Collaborating with research institutions like CRRI for developing a framework will not only give policymakers a wealth of data but also allow for different policy options to be tested.
CSIR-Central Road Research Institute - Dr.Ambika Behl, Sr. Principal Scientist, Flexible Pavement Division
India is a developing country with massive and diverse transport sector, it is also the third highest CO2 emitting sector. As per a 2018 report of the Ministry of Environment Forest and Climate Change, within the transport sector, road transport contributes to more than 90% of the total CO2 emissions. The Government of India is continuously working towards various policy measures for decarbonisation of road transport, with a major focus on adoption of electric vehicles (EVs) in the country.
We are forgetting a very important and critical point here: more than vehicular emissions, the road construction itself is a very high carbon emitting process. In the construction of a one-km road, the emissions produced are equivalent to the annual emissions of 210 cars if run 24x7! So, along with alternate fuels we need to simultaneously work on materials and technologies which can reduce the carbon emission during road construction; only then we can achieve a substantial reduction in emissions.
The net zero emission aim of India needs both the government’s push and the industry’s participation. The government gives 5% bonus on early completion of projects and India has created many world records in the fastest construction, so if there is a 1-2% bonus on carbon emission reduction, we can make world records in this area as well.
Adopting design, materials, and machinery that lower carbon emissions
The Government of India has set out the National Climate Plan under which India has to achieve its net zero emissions goal by 2070. The construction sector is known to be one of the “Hard to Abate” sectors because there are multiple activities and entities involved in road construction and to achieve net zero in construction it is very important that collaborative approach is adopted.

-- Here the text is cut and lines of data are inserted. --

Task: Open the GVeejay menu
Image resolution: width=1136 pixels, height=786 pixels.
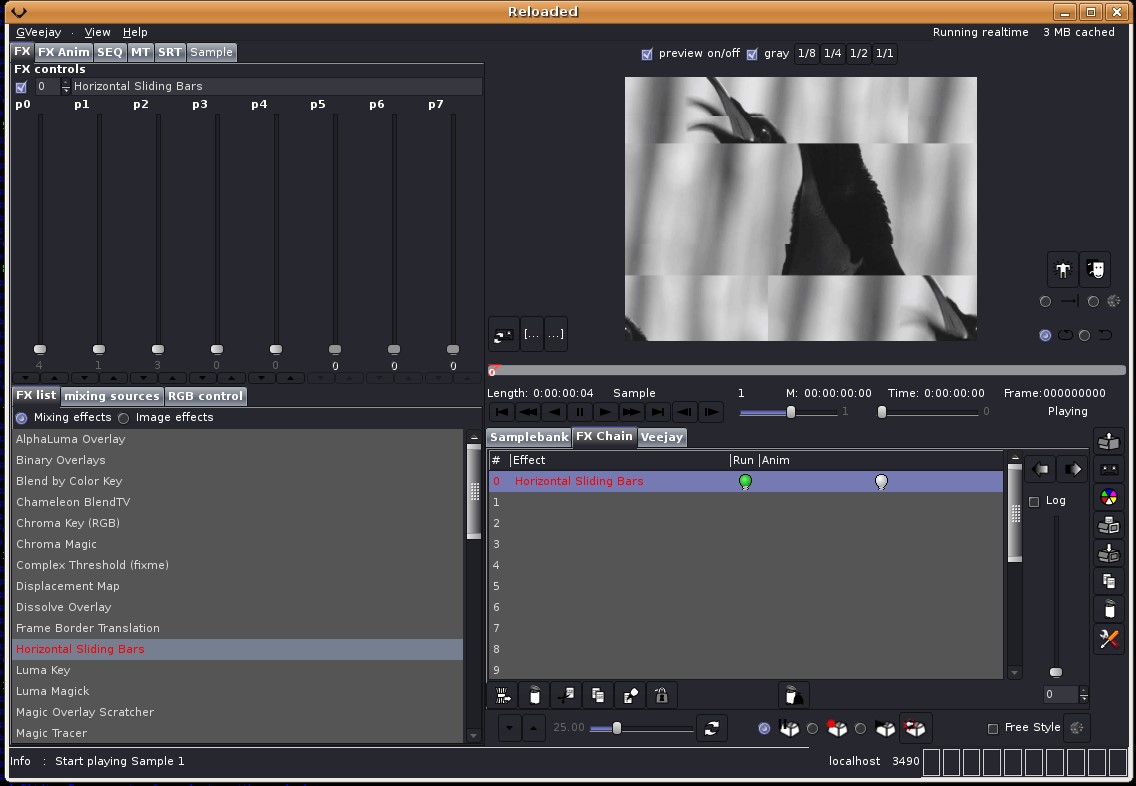Action: pyautogui.click(x=38, y=32)
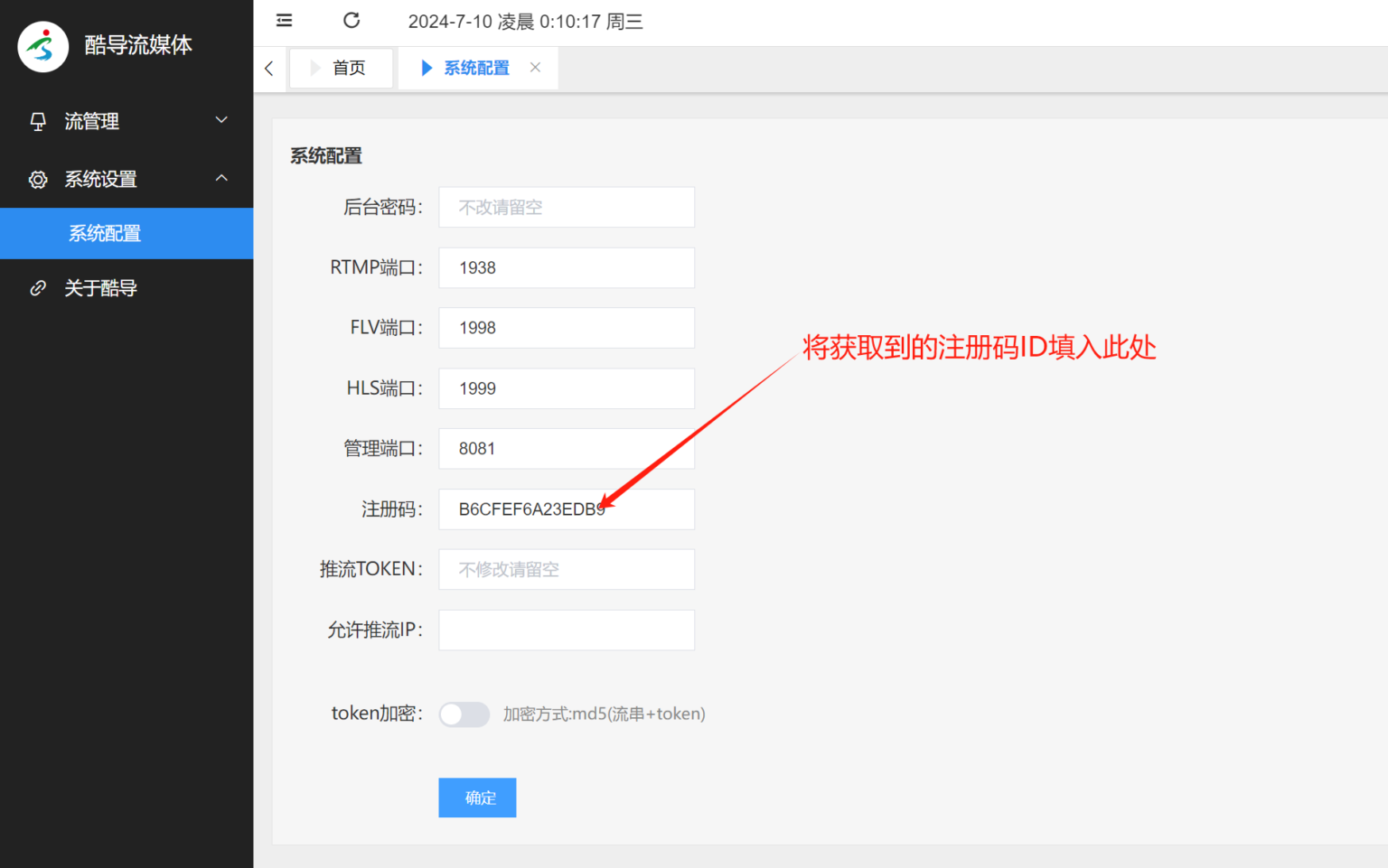Toggle the token加密 switch
1388x868 pixels.
tap(464, 714)

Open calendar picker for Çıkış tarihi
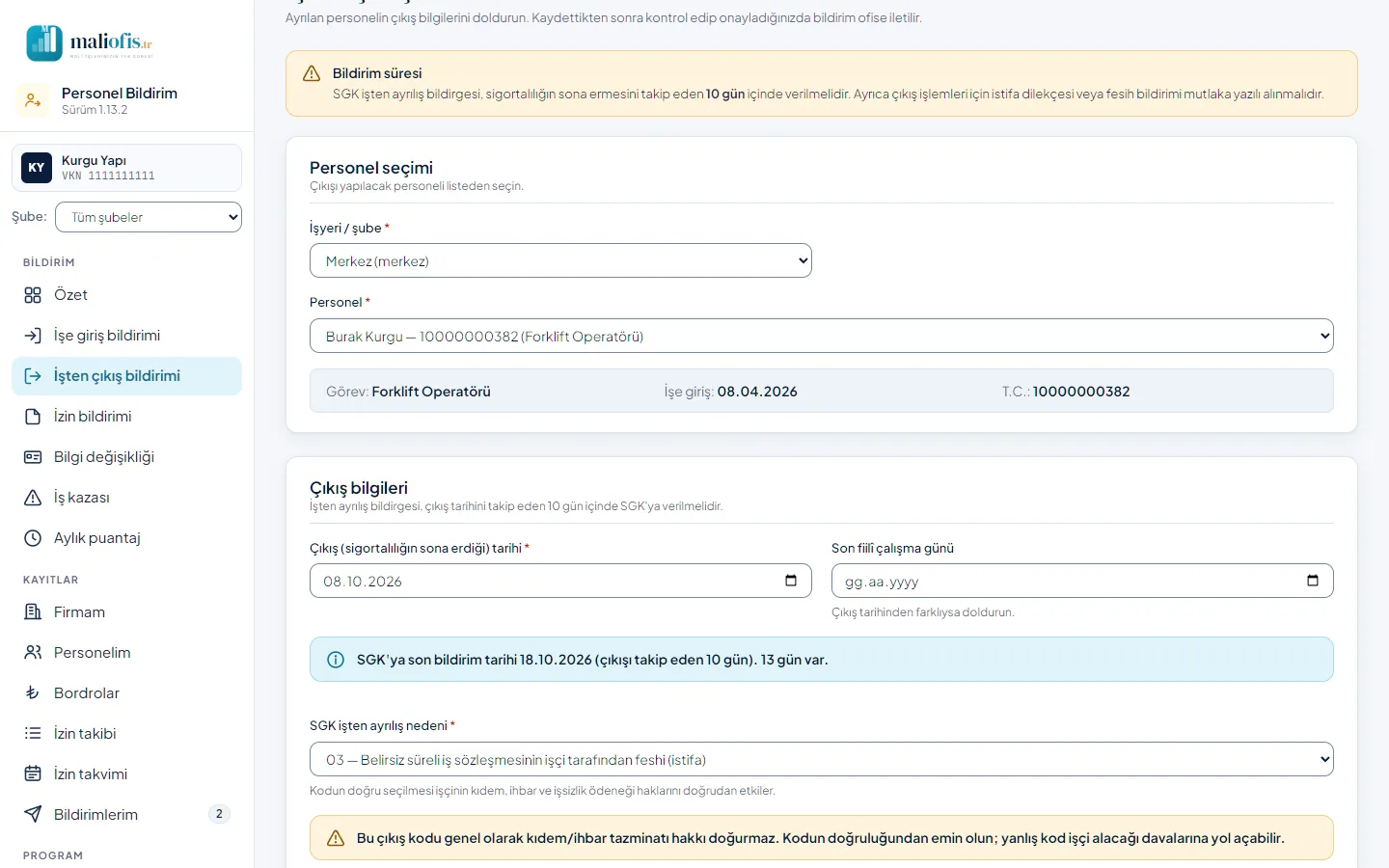pos(791,581)
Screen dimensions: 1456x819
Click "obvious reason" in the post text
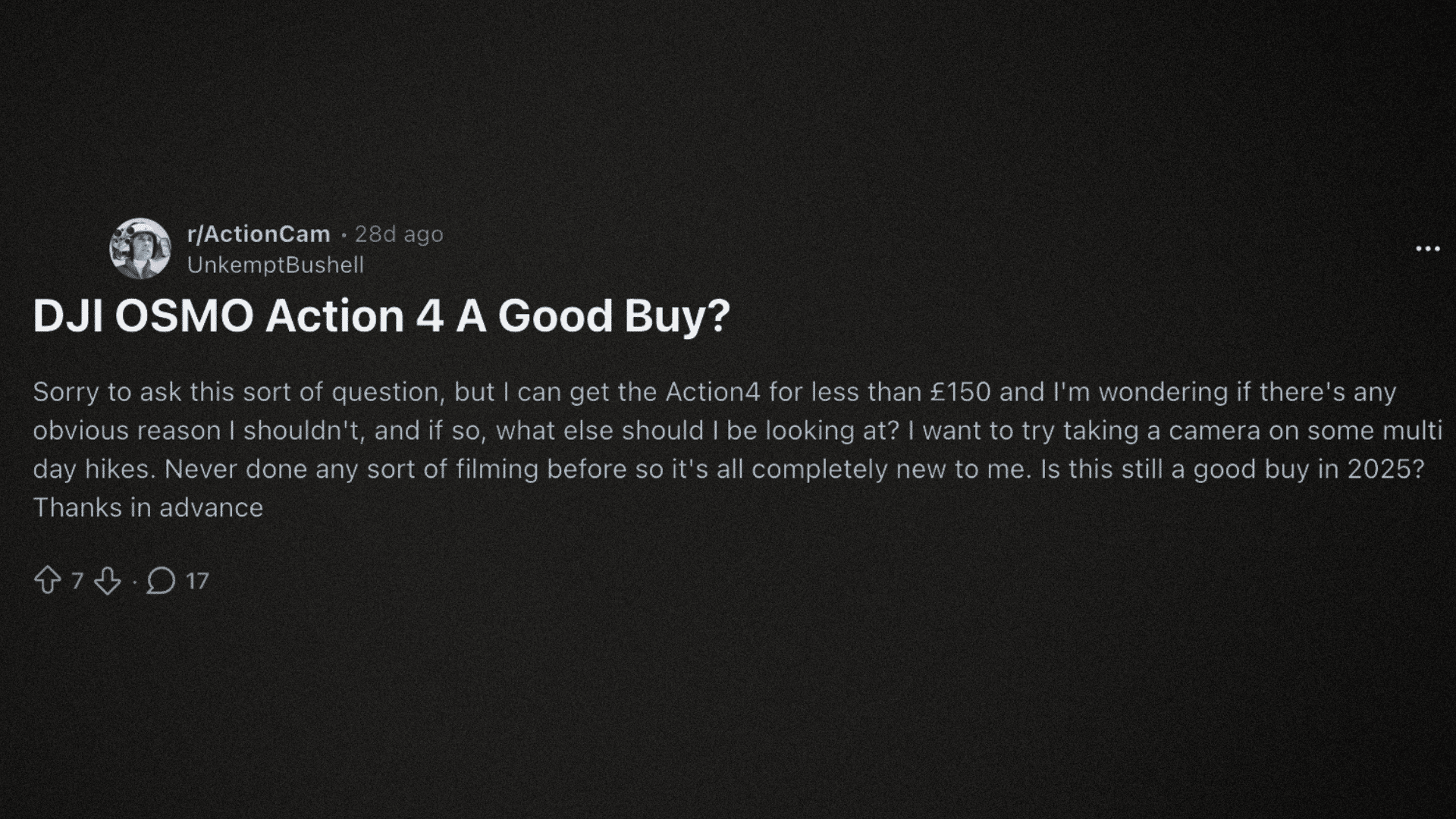127,431
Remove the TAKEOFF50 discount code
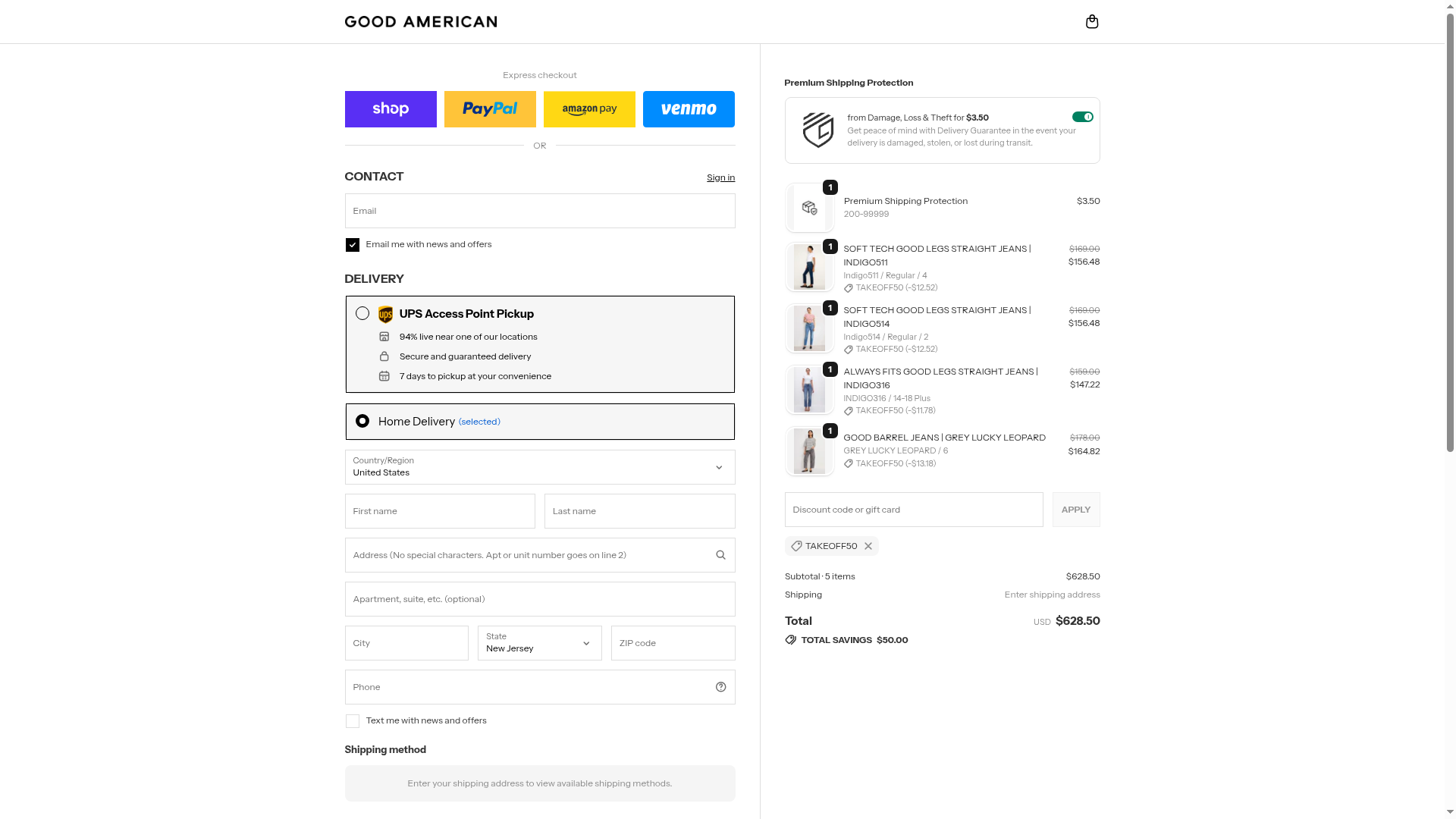 (868, 546)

The designer, consultant, contractor, material supplier, equipment and machinery - all the partners need to come on the same platform and try (in their defined roles) to adopt such methods-design-materials-machinery for road construction projects, which can provide the bandwidth to lower carbon emissions. For example, plant, equipment and machinery companies need to reduce their usage of crude based fuels and shift to alternate fuels; pavement designers need to select materials that have less embodied carbon and adopt technologies that reduce carbon emissions during construction; and contractors should be ready to adopt all these alternatives.
Converting waste to valuable resources
The Waste-to-Wealth mission is one of the nine scientific missions of the Prime Minister’s Science, Technology, and Innovation Advisory Council (PMSTIAC). The mission aims to identify, develop, and deploy technologies to treat waste to generate energy, recycle materials, and extract resources of value. The concept of Waste-to-Wealth is very important for the road construction sector to achieve Time-Cost optimization as well as to reduce the burden on the environment. It also connects with the national mission of using local materials. There are many such waste materials which can be used to construct roads. They include waste plastic, waste tyre rubber, jute fibre, steel slag, chrome slag, blast furnace slag, red-mud, brick bats, recycled pavement material, MSW, agricultural waste, Reclaimed Asphalt Pavement Material, fly ash, etc.
Collaborating to develop carbon credit policy and emission calculators
If we want the industry to aggressively work towards reducing carbon emissions, then government must incentivize it by bringing a carbon credit policy. In fact, the activity should not only be to eliminate/reduce carbon/GHG emissions, but we must also sequester carbon, which will transform the construction companies from net negative to net positive entities.
To start with, all the stakeholders should collaborate and create a baseline of CO2 emissions and then devise a carbon calculator for India. There should be one standard carbon calculator else it will be very difficult for government agencies to get authentic data on carbon reduction during construction activities.
Under the aegis of MoRTH and MoEFCC, organizations like NHAI, NRRDA, and the PWD’s should collaborate with research institutions like CRRI to develop a framework, which will not only give policymakers a wealth of data, but also allow for different policy options to be tested and their future impact predicted and quantified, thus allowing for the optimal one to be chosen.
Such innovative technologies have already been talked about a lot and there are specifications existing to use these innovations. But their full-scale adoption is still lacking. It’s time to bring policies like carbon credits / EPR, and once the incentives are attached to carbon reduction, the awareness about decarbonization will fall in place.
Challenges in transitioning to low-carbon construction
I think the major challenge will be to attain time cost optimization while achieving net zero or lower carbon emissions. Another challenge would be the provision to use alternate materials/technologies in the existing contract. CRRI, as a research institute, has implemented many technologies and materials that help reduce carbon load. These include waste plastics, reclaimed pavement material, C&D waste, slag aggregate, fly ash, modified binders, warm mix asphalt, and crumb rubber bitumen.